I'm testing on 22nd November, so am a little bit behind you, but I'll be thinking of you on the 20th, while trying not to go slightly mad myself! 

Crossing everything that this works for you.

Plummy
xx


----------



## henri (Sep 16, 2005)

Becky,

I'm really sorry to hear about your Grandad's funeral and that you missed it.  I'm sure he understood and was wishing you all the very best from up there.

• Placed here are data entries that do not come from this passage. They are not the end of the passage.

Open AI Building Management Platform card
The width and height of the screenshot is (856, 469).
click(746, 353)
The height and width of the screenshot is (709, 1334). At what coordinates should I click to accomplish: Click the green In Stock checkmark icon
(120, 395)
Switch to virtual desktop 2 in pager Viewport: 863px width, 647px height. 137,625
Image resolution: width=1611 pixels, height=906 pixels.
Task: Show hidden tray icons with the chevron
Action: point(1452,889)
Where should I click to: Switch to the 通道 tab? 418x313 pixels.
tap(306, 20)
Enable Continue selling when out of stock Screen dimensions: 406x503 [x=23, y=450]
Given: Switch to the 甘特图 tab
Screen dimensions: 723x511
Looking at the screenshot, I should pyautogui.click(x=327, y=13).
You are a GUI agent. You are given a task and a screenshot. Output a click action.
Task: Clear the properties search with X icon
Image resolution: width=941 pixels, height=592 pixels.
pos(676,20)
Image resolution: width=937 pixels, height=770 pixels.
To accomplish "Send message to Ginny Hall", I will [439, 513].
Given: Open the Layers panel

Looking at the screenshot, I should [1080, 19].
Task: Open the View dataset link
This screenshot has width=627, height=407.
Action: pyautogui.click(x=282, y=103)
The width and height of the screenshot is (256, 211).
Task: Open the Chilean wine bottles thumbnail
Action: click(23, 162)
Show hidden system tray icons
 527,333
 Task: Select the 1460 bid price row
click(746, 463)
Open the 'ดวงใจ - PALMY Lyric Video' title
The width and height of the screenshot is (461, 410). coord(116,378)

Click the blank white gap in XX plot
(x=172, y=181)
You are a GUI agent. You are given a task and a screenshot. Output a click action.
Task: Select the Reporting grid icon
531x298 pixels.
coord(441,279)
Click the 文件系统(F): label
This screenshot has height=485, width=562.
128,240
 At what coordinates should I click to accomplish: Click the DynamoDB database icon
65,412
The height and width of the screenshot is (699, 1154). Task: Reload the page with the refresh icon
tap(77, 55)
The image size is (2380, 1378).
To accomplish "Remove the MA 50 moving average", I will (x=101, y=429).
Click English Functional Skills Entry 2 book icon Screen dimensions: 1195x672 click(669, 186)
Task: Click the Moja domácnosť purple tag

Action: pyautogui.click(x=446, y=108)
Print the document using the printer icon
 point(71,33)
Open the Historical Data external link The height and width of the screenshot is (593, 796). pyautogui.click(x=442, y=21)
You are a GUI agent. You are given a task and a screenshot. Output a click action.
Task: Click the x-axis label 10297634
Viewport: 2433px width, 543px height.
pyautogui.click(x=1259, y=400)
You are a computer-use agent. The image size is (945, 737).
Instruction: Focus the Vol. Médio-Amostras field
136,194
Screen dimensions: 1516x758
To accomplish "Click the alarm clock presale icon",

This last week is tough, I know.  I'm testing either 20th or 21st, have yet to decide.  What day are you at the moment?  My boobs deflated and then reflated the time I did get pregnant.  I also had cramps AND a period, which then dried up half way through.  So don't give up just yet.

Hugs 

Henri


----------



## Kitty Q (Nov 15, 2005)

Hi this is my first time on this excellent site I am due to test 22nd Nov just 6 days to go. Good luck to plummy, Henri, and Becky we started our treatment way back in may05 having  20 eggs removed and 12 fertilized which was fab unfortunately I had ohss so we've waited over 5 months to get to this can't wait for next tues.We are on a stimulated fet. Had a few period type pains backache sore boobs no spotting but a tiny bit of brown discharge all the signs of the big bad a/f. Lets hope we have a great early pressie I know its a fairytale ending but we can hope ,we all deserve a big pat on the back  xxxxx


----------



## plummy (Oct 14, 2005)

Hi Kitty - We test on the same day! 

I can't stand the wait - it's making me crazy. I'm going to go back to work soon I think, because I just get miserable sitting around. Is everyone else taking all the time off? I'm so unsure what to do about it - don't want to blame myself if it doesn't work, but can't see how me sitting around benig anxious is helpnig either?  

Good luck everyone!! If you've got any good coping strategies, please let me know .. 

Plummy


----------



## cloud (Oct 13, 2005)

Hi

I'm testing fri 18th. Does anyone know how much urine Predictor preg tests detect? I have bought some as back-up or if i succumb to test early. I used them last yr but it didn't detect a preg until a week after af was due. Later i miscarried but could this have been late implantation not detecting it or the strength of the test. I have a very sensitive hospital one to use on fri.

Really sore boobs today and a headache but no spotting as yet which i normally get before af.....help!!!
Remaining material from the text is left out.